# Second Language Acquisition



## Unkotare (Sep 25, 2016)

Is a life-long process. Anyone honest will tell you that any language they learned after the Critical Period is something they are still working on. However, the benefits of learning languages are many and well-documented. These benefits continue even (or especially) into later life. Couldn't hurt to take on one more.


----------



## JakeStarkey (Sep 25, 2016)

I can still read and write several languages very well.

But I now have trouble with Spanish and my French is not any better.

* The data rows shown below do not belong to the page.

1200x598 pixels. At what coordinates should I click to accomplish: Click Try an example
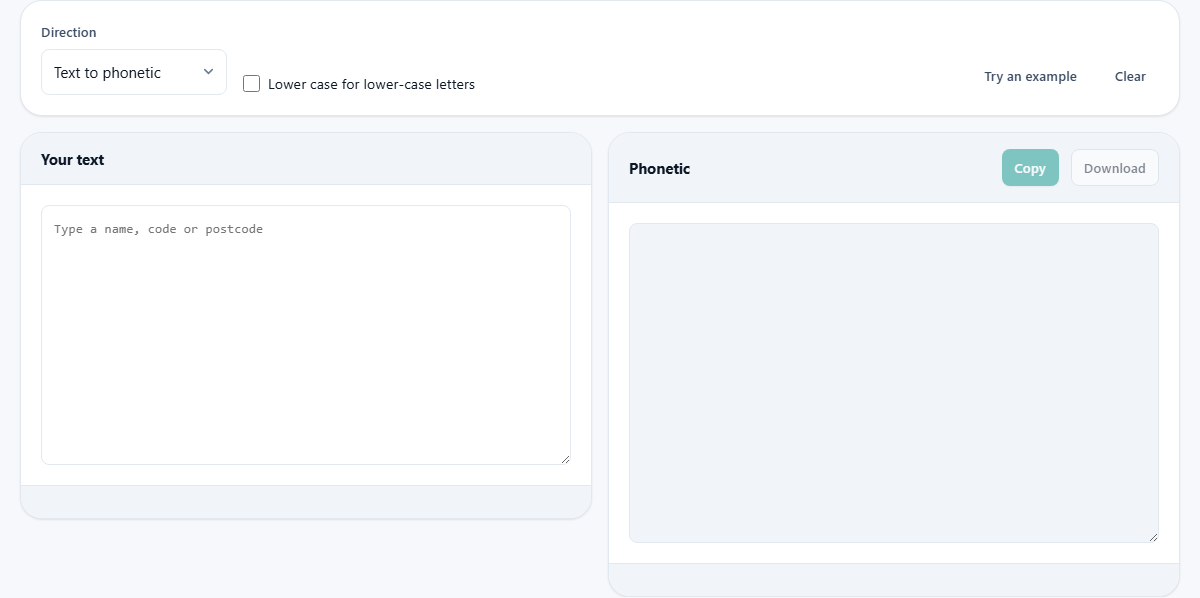(1030, 76)
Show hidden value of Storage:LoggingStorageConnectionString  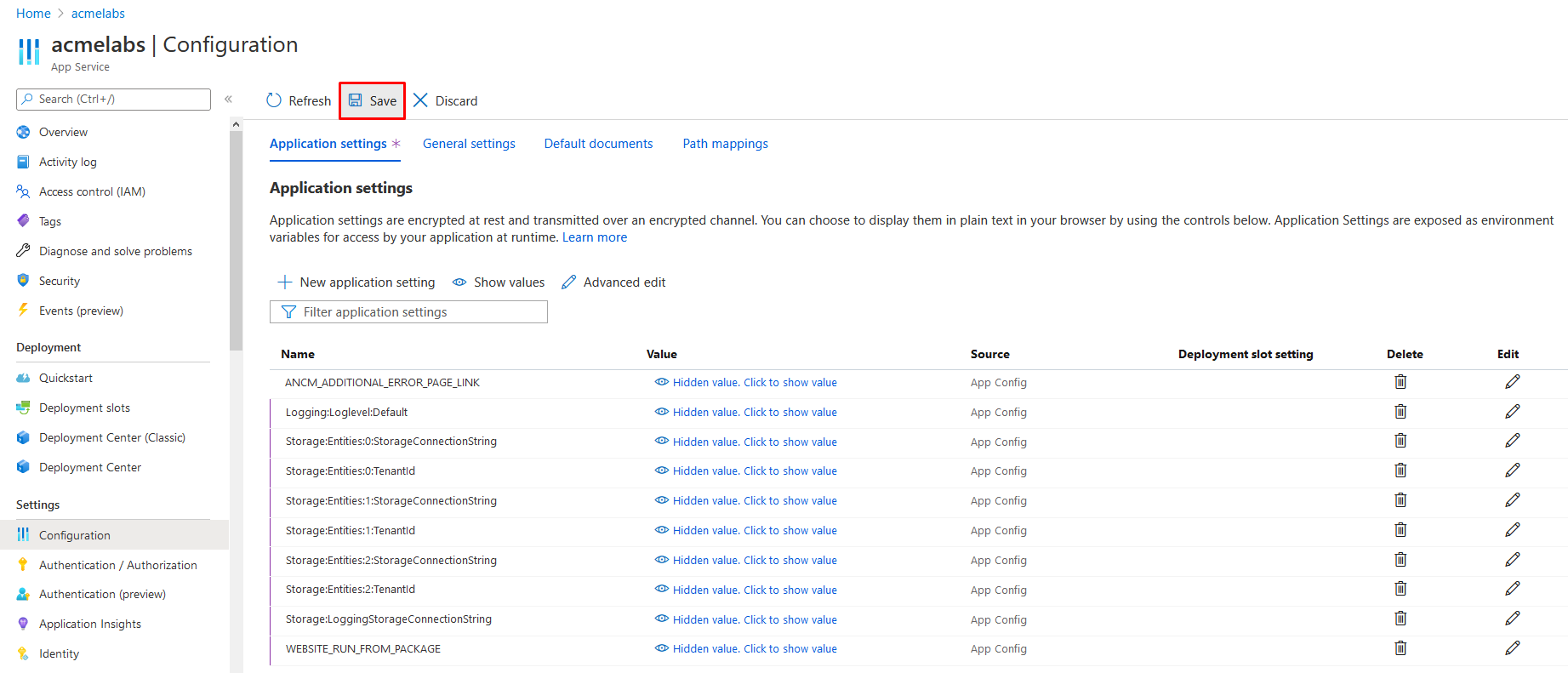click(x=746, y=619)
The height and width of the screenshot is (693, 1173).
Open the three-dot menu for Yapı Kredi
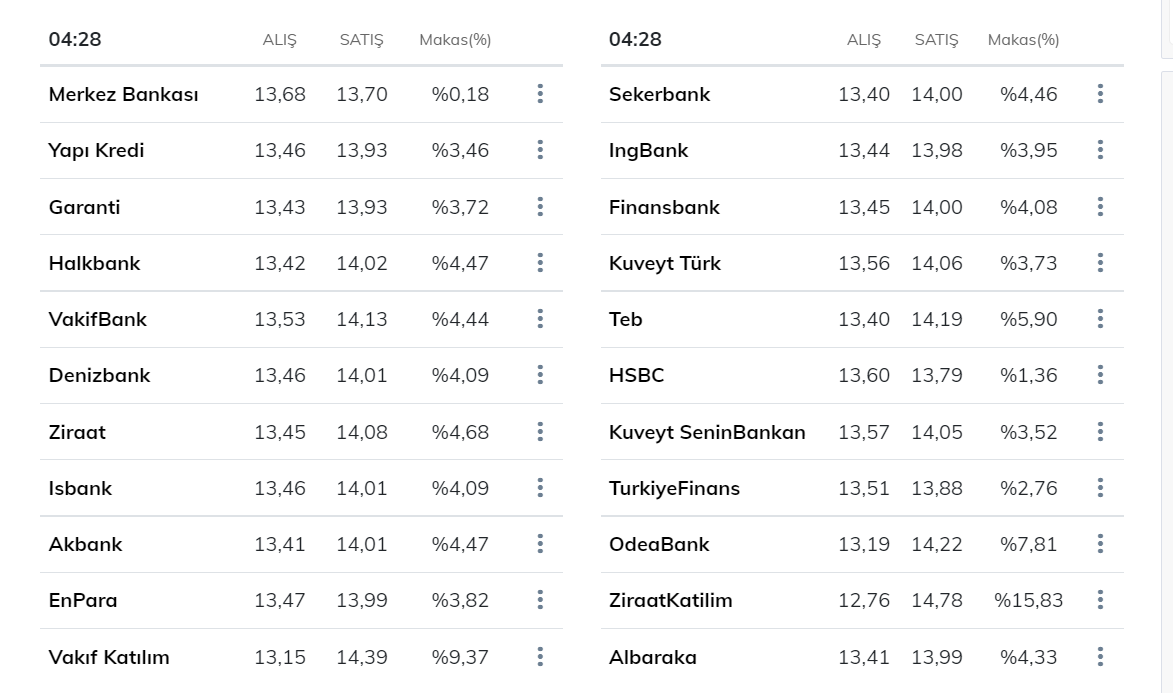540,150
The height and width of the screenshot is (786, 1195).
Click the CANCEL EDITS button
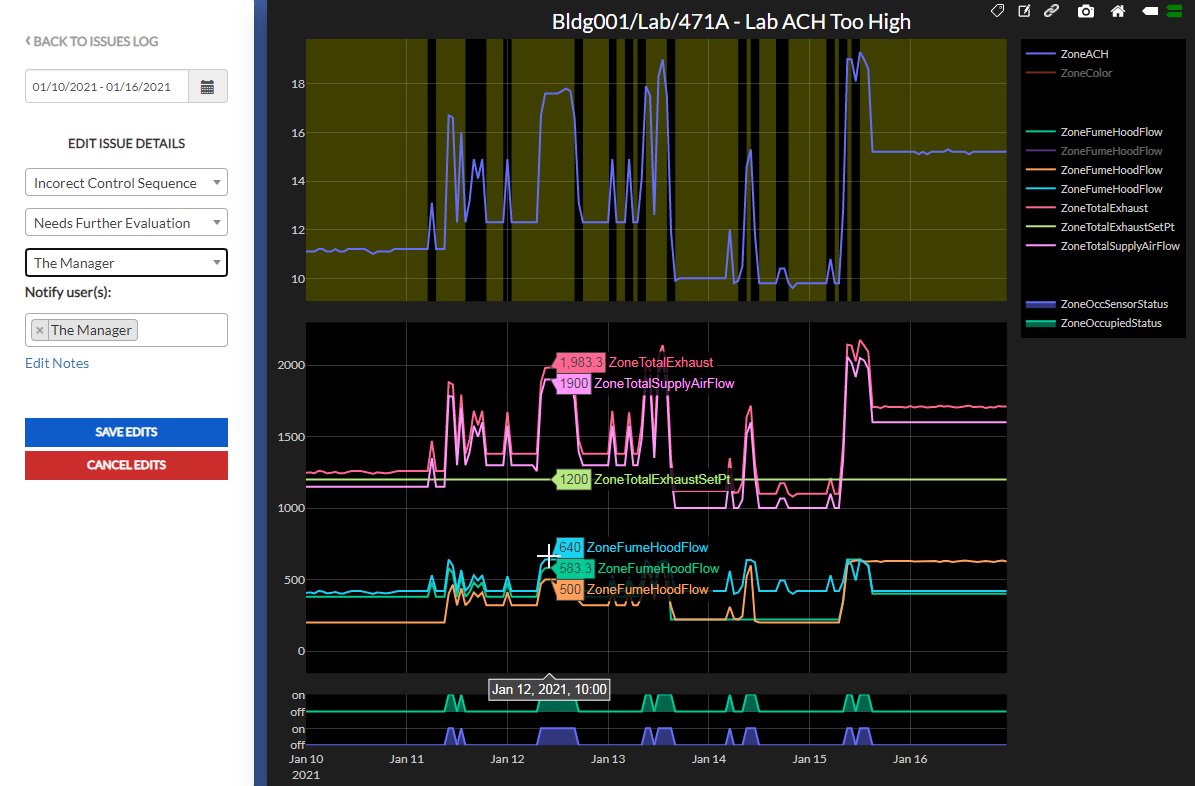pyautogui.click(x=126, y=466)
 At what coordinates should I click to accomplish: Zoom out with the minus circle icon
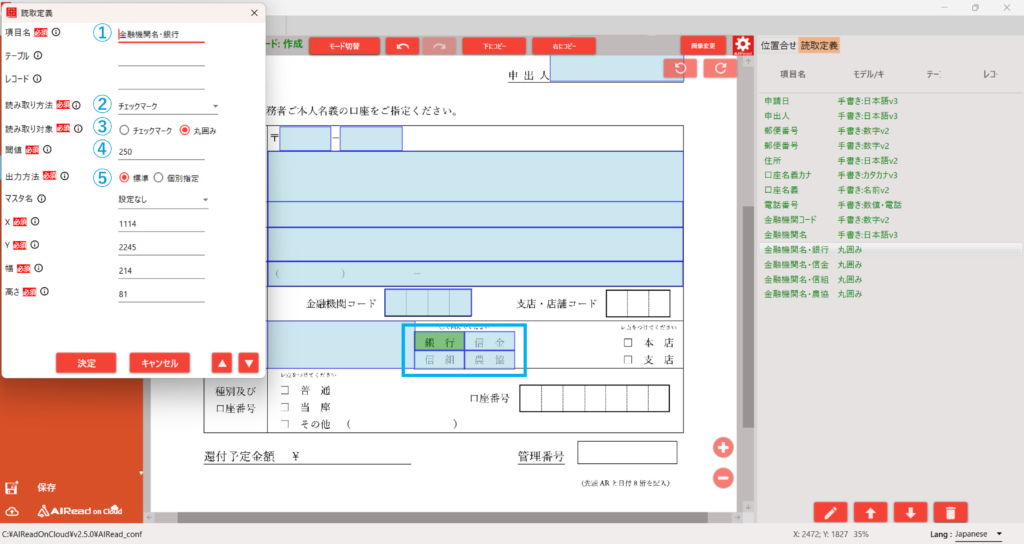(x=723, y=478)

One has to stick with it, period.


----------



## hauke (Sep 28, 2016)

in germany every child starts learning english in class 5
minimum is to class 9, a lot to class 10, and many till class 12-13
the 3d language gets tought in germany at class 7, theres choice then, either french which is the most usual 3d language or latein, russian, chinese , italian,polish,japanese,spanish,portuguese,italian,arabic,danish,chechoslovacian,netherlands speech,hungarian,greek,bulgarian ,romanian

some schools have more rare languages like hindi or thai as 3d languages

theres allso the choice to learn aditional languages

remember lots of this countrys are either neighbors to germany or at least in the EU

netherlands are special, we germans and the people of the netherlands can almost understand each other

in german their language is called Hollandisch,its not german

frisian is not it


----------



## Unkotare (Oct 2, 2016)

Foreign language instruction in American education is given even shorter shrift than Mathematics. It might be a good idea to offer more choice, make it a more 'serious' subject, and start instruction earlier in the educational process. It might also be a good idea to offer language classes at senior/community centers.


----------



## Unkotare (Oct 3, 2016)

It's true that most Americans can live their Ives just fine without ever mastering a second language, but the benefits beyond communicative necessity are many and great.


----------



## PK1 (Oct 3, 2016)

Unkotare said:


> It's true that most Americans can live their Ives just fine without ever mastering a second language, but the benefits beyond communicative necessity are many and great.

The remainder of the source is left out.